会計帳簿とは?種類と作成時の注意点について解説

経理

経理業務で必ず出てくる「会計帳簿」。今回は会計帳簿の基礎知識や種類などについて解説いたします。

会計帳簿とは?

ここでは会計帳簿はどのような目的で作成され、どのような根拠に基づくものなのかをお伝えします。

会計帳簿の目的

会計帳簿は、日々の取引をもれなく計上・記録し、会社のお金の流れを把握し経営改善につなぐことが目的です。また、会計帳簿を作成する大きな理由として、青色申告制度があり、会計帳簿を作成すれば65万円の特別控除を受けることがあります。

会計帳簿は法律に規定がある

会計帳簿は会社法により作成が義務付けられています。また、10年間の保存義務があります。

会計帳簿は財務諸表のもととなる帳簿

複式簿記で取引を記録し作成された会計帳簿は、財務諸表を作成するベースになります。財務諸表は、会社の経営成績を公表するものであり、税金計算のもととなり、また出資者への報告書であるため、正確に作成される必要があります。
正確な財務諸表をさくせいするため、会計帳簿は会社の日々の取引を正確に反映しなければなりません。

会計帳簿の種類

経理業務では、日常の取引を記録する帳簿を「会計帳簿」と言います。会計帳簿には、「主要簿」「補助簿」がありますので、それらについてお伝えします。

会計帳簿のメイン「主要簿」

「主要簿」は、会計帳簿のメインとなるもので、複式簿記では作成が義務付けられています。「主要簿」には、「仕訳帳」と「総勘定元帳」の二つがありますので、次の通りお伝えします。

・「仕訳帳」とは
会社の取引を複式簿記により記録した帳簿のことです。勘定科目を用いて記録し、左側を借方、右側を貸方と呼び左右の金額は必ず一致します。

5/29 預金 〇〇 / 売上 〇〇

・「総勘定元帳」とは
仕訳帳から勘定科目ごとに金額を転記し作成した帳簿のことです。経理実務では、コンピュータ会計により会計帳簿を作成することが多く、転記作業を人手により行うことはほとんどありません。しかし、総勘定元帳の作成過程は、簿記の原理を理解するうえで大切なため、仕組みをよく理解しておきましょう。

会計帳簿のサブ「補助簿」

「主要簿」を補完する目的の会計帳簿を「補助簿」といいます。

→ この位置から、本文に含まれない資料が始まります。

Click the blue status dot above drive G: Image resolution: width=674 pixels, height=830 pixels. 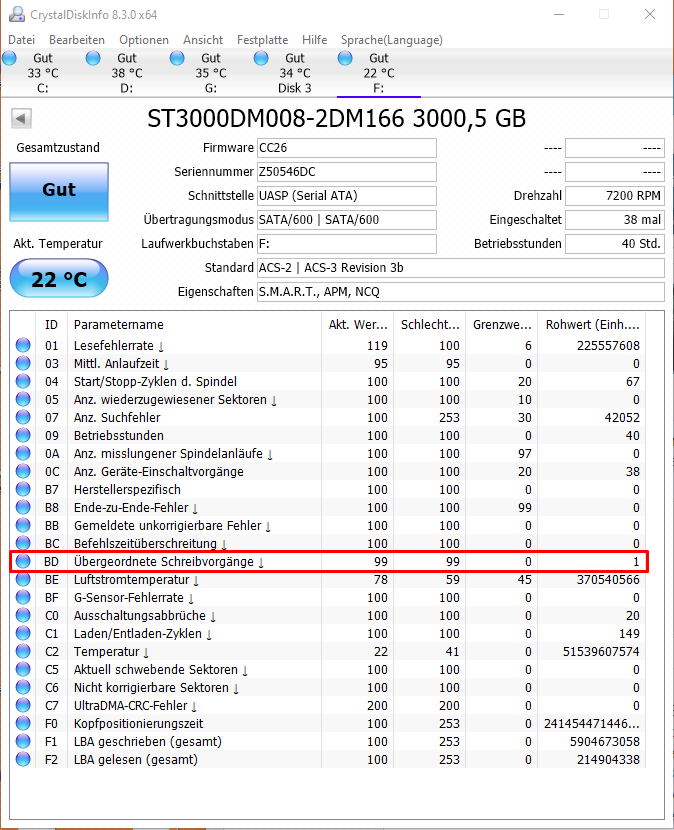coord(177,59)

「補助簿」では特定の勘定科目の金額の動きと残高を把握することが可能で、例えば、現金出納帳や受取手形記入帳、売掛金元帳などがあります。
なお、補助簿に記入する取引の証憑は必ず保管し、入力の元となる証拠はいつでも閲覧できるようにすることが経理実務では大切です。ここでは、代表的な補助簿を3つご紹介します。

・現金出納帳
現金出納帳には会社の現金取引を全て計上しているため、日々の現金の動きと残高を把握できます。現金出納帳は、会計帳簿の基本の位置づけとなり、会計監査では最初に記帳や残高が現金と一致しているか、調査の対象となります。

・受取手形記入帳
受取手形を受け取った際、受取手形の情報を記入する補助簿です。この補助簿には、振出人や期日などを記載します。受取手形は、特に期日や裏書の情報などに注意しなければなりません。
外部との取引の情報が中心となり、期日遅れになると銀行取引ができなくなる可能性があるため、担当と責任者のダブルチェックを行いミスの内容に管理します。

・売掛金元帳
得意先毎に売掛金の増減を記入した補助簿です。得意先の売掛金残高を確認できますので、入金管理や与信管理にも利用できます。特に入金サイトの長い取引先の売掛金が増大してくると、資金繰りを圧迫するため、入金サイトも視野に入れ各得意先の売掛金残高をチェックするとよいでしょう。

会計帳簿作成時のポイントと注意点

会計帳簿作成は経理業務の要ともいえます。会社の日常取引を記録し計上することから開始し、税金の計算や財務諸表の作成につながります。ここでは会計帳簿作成時のポイントと注意点をご紹介します。

会計帳簿の大切さを認識する

まず経理担当者は会計業簿の大切さの認識を持つことが大切です。会計帳簿が適正に作成されていないと、会社のお金の使い道や残高が把握できなくなります。さらに、法人税や消費税などの計算にも必要で、株主に報告する財務諸表も正確でなければなりません。

会計帳簿にはダブル・トリプルチェックを

会計帳簿に間違いの無いことが必要な理由は、先に述べた通りですが、日常から間違いを見つけるためにダブル・トリプルチェックを行い、正しいとの確認が出来て会計帳簿の作成終了とする仕事の流れを作りましょう。
経理実務では、担当者と責任者間でのチェックは必ず行います。円滑なコミュニケーションをとり、ダブル・トリプルチェックすることをおすすめします。

会計帳簿の元始証憑は必ず保管

会計帳簿を作成後、各取引の詳細を求められることがあります。特に、計上日の違いや相手先の計上ミスなどにより、取引先との帳簿残高が一致しないことが経理実務では発生します。
そのため、会計帳簿を作成する素となる元始証憑は必ず保管し、いつでも閲覧できるようにしましょう。なお、条件がそろえば電子データとしても保管可能なため、クラウドや自社サーバーに保管しておくと書類もかさばらず便利です。

まとめ

会計帳簿を正しく作成して、会社の経営状況を正しく把握できるようにしましょう。